Revised and reposted from June 2014
Note: Outdoor warning sirens will be tested on Wednesday, April 8, 2020 as part of regularly scheduled maintenance. No action is required by residents.
Emergency planning is a top priority in the nuclear industry. Being prepared for any event at a site ensures the safety of the public and nuclear employees. While most believe emergency planning and preparedness was born in 1979, it continues to evolve within the nuclear industry, and it is a collaborative effort between utilities, counties, states and federal agencies.
An important part of emergency preparedness in Duke Energy’s service area includes outdoor warning sirens, which are owned and installed by Duke Energy around its nuclear stations. They are pole-mounted safety sirens and extend out for a 10-mile radius in the communities surrounding the plants. The sirens are managed by the local county emergency preparedness division and can be sounded for any type of emergency where public action is needed such as a tornadoes, hurricanes or flooding.

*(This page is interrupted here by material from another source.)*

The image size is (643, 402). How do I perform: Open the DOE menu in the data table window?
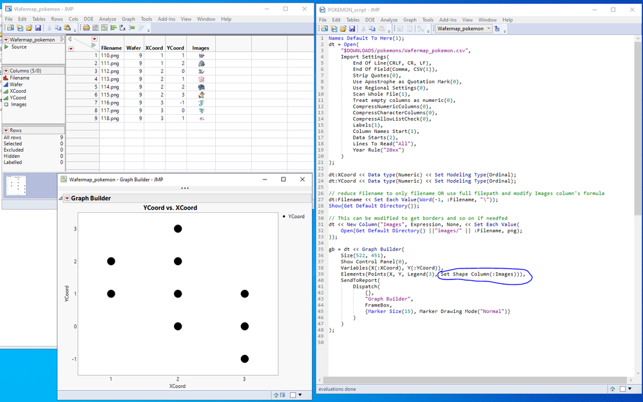coord(88,19)
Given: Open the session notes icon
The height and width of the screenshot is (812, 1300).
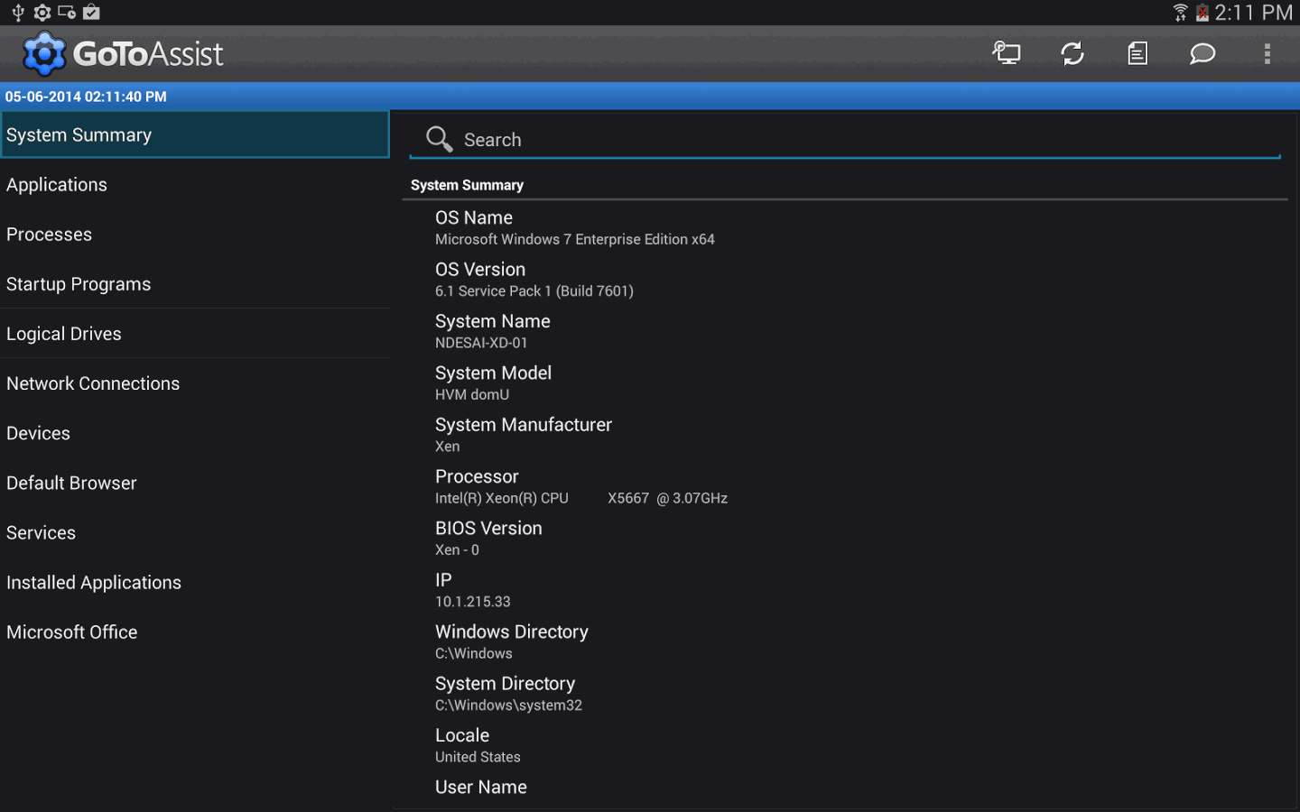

In the unlikely event of an emergency at a nuclear plant, plant officials notify local emergency officials, including the county, and the outdoor warning sirens located in the 10-mile emergency planning zone (EPZ) can be activated to alert the public to the situation. The outdoor warning sirens sound for three-minute intervals if there is an emergency that could affect the public. If there were an emergency at a nuclear station, Duke Energy would notify county, state and federal officials who would make the decision regarding sounding the sirens and any public protective actions. The outdoor warning sirens are part of the Emergency Alert System (EAS). Hearing a siren does not mean individuals should evacuate. The siren warning system is to prompt individuals to go inside and listen to their local radio or television station for an emergency alert system message.
Outdoor warning sirens are activated from a radio-controlled system and are regularly tested to make sure they work properly. Residents within the 10-mile EPZ are provided information on siren test dates and times. There are several types of siren tests performed at different times – some weekly, monthly or quarterly. “Silent tests” confirm the radio feedback system receives a signal. A “low growl” test verifies proper operations as well as radio feedback signal receipt, and results in a momentary sound, or growl, of the siren. A full volume test results in the sirens sounding for several minutes. If sirens are heard and residents are not sure if it is a test of the system or an emergency, they should tune to a local radio station or television station. If there is an emergency, the stations will interrupt regular broadcasting to provide information to the public.
All nuclear facilities have multiple backup safety systems to ensure safe operations. Additionally, emergency exercises are conducted with plant personnel, state, county and federal agencies to ensure emergency plans are effective and participants are well trained.
Outdoor warning sirens provide another layer of protection that can be utilized to ensure public health and safety during any type of emergency at a nuclear site or in the community.